1. make a fetch request to the couch-db tarball attachment (looks like http://localhost:5984/registry/{repo-name}/{repo-name}.tar.gz)
2. write the file to a local tmp.tar.gz file (for processing)
Extract the tmp.tar.gz contents using the tar library, into the current working directory node_modules/{repo-name}.
Finally delete the tmp.tar.gz file

The code is here.

#!/usr/bin/env node

const fetch = require("node-fetch")
const { writeFile } = require("fs")
const { promisify } = require("util")
const tar = require("tar")
const fs = require("fs")

const writeFilePromise = promisify(writeFile)
const apiUrl = "http://localhost:5984/registry"
const outputPath = `${process.cwd()}/tmp.tar.gz`

async function extractPackage(repoName) {
  const zipExtractFolder = `${process.cwd()}/node_modules/${repoName}`

  if (!fs.existsSync(zipExtractFolder)) {
    // create package in node_mods
    fs.mkdirSync(zipExtractFolder)
  }
  try {
    // Step 3
    await tar.extract({
      gzip: true,
      file: "tmp.tar.gz",
      cwd: zipExtractFolder, // current extract
    })
    console.log("Extract complete")
  } catch (e) {
    console.log("Extract error: ", e.message)
  }
}
async function downloadPackage(repoName) {
  // Step 2.1
  return (
    fetch(`${apiUrl}/${repoName}/${repoName}.tar.gz`)
      .then(x => x.arrayBuffer())
      // Step 2.2
      .then(x => writeFilePromise(outputPath, Buffer.from(x)))
      .catch(e => console.log("Download Error: ", e.message))
  )
}

async function run() {
  // Step 1
  const package = require(`${process.cwd()}/package.json`)
  // Step 2 - process each dep
  Object.keys(package.ourDeps).map(async repoName => {
    await downloadPackage(repoName)

    await extractPackage(repoName)

    // Step 4 - remove tar
    fs.unlinkSync(outputPath)
    console.log(`Downloaded: ${repoName}`)
  })
}

run()

Publish script

Located at packages/cli/scripts/publish.js

It has 4 steps:

From the current working directory grab
1. package.json file name field
2. The README.md contents
Create a tarball of the current working directory
Send the package tarball (as an attachment) and README contents (as plain text) to our couchdb instance, the document name is the package name.
Delete the local tarball file

#!/usr/bin/env node

const { unlinkSync, readFile } = require("fs")
const tar = require("tar")
const { promisify } = require("util")
const nano = require("nano")("http://localhost:5984")

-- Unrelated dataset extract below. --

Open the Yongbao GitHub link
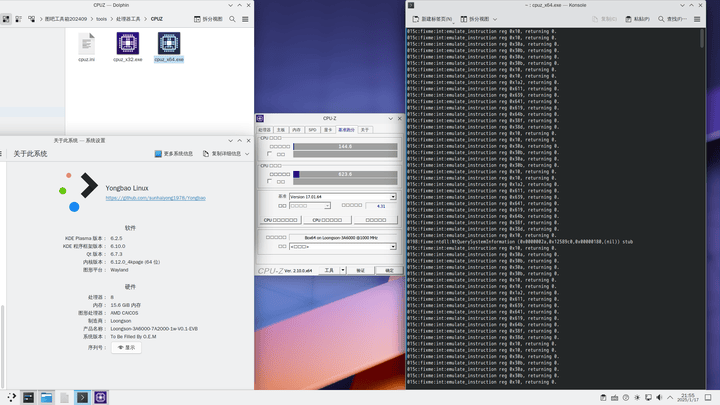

const readFileAsync = promisify(readFile)

async function sendPackage(repoName, readmeContents) {
  const tarballName = `${repoName}.tar.gz`
  const filePath = `${process.cwd()}/${tarballName}`

  const tarballData = await readFileAsync(filePath)

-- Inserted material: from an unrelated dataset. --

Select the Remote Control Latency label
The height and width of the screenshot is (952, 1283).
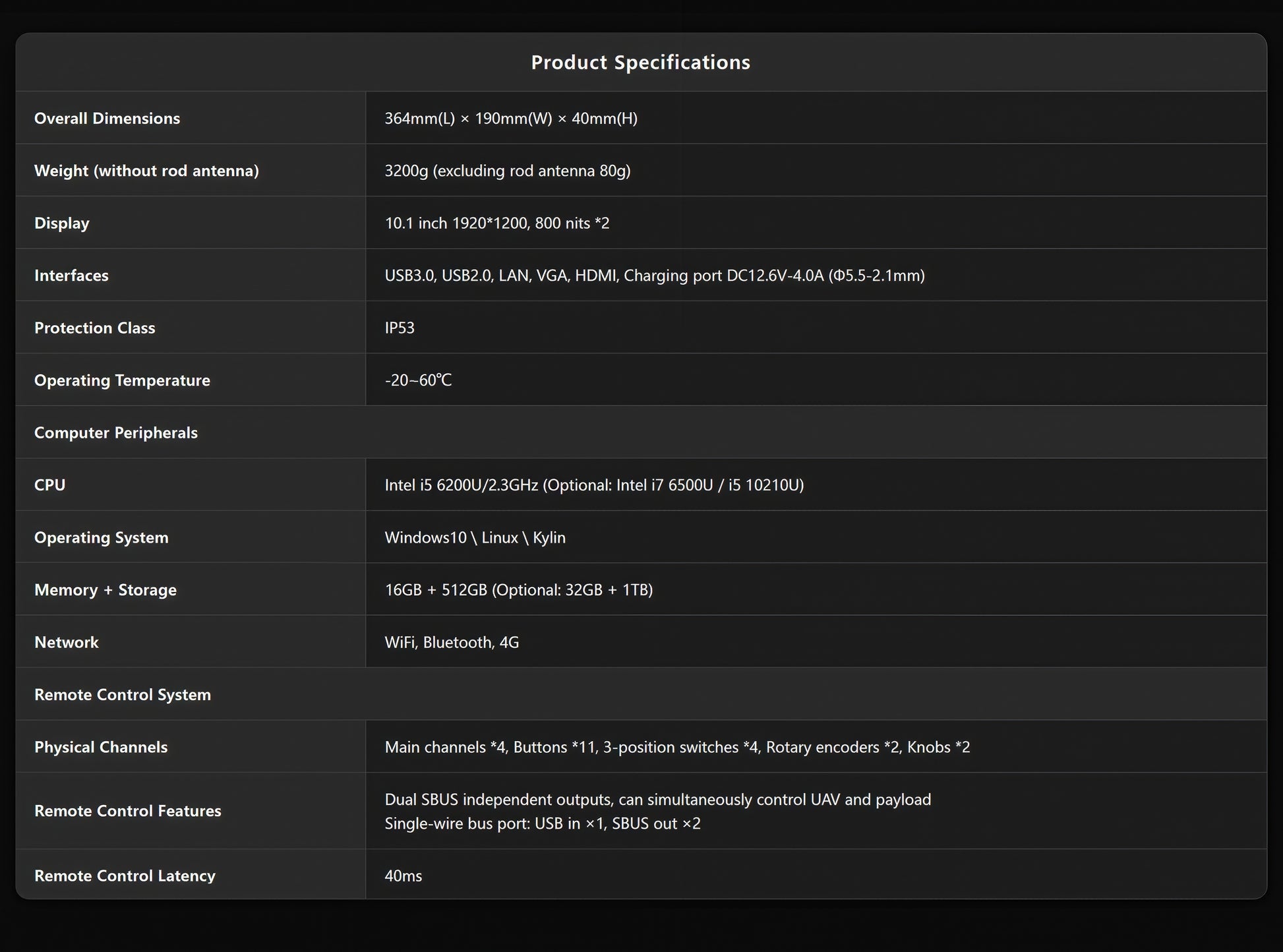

  const registry = nano.db.use("registry")
  let response
  try {
    const docName = repoName

    // Step 3
    const response = await registry.insert({ readmeContents }, docName)
    await registry.attachment.insert(
      docName,
      tarballName,
      tarballData,
      "application/zip",
      { rev: response.rev }
    )
  } catch (e) {
    console.log("Error:", e)
  }
  console.log("Response success: ", response)
}

async function packageRepo(repoName) {
  try {
    // Step 2
    await tar.create(
      {
        gzip: true,
        file: `${repoName}.tar.gz`,
        cwd: process.cwd(),
      },
      ["./"]
    )
  } catch (e) {
    console.log("gzip ERROR: ", e.message)
  }
}

async function run() {
  // Step 1.1
  const repoName = require(`${process.cwd()}/package.json`).name
  // Step 1.2
  const readmeContents = await readFileAsync(`${process.cwd()}/README.md`, {
    encoding: "utf8",
  })

  await packageRepo(repoName)

  await sendPackage(repoName, readmeContents)

  // Step 4 - remove file
  unlinkSync(`${repoName}.tar.gz`)
}

run()

Website

Located under packages/website we will use Docker to create a basic NodeJS website.

Our packages/website/Dockerfile looks like.

FROM node:14-alpine

# Create app directory
RUN mkdir -p /usr/src/app
WORKDIR /usr/src/app

# Install dependencies
COPY package.json package-lock.json ./
RUN npm install

# Bundle app source
COPY . ./

# Exports
EXPOSE 3000
CMD [ "npm", "run", "start.dev" ]

The website details are located in packages/website/src/server.js

For a request to the /packages/:package-name url

Query the couchdb instance for the package name
Using showdown library, render the README markdown as HTML.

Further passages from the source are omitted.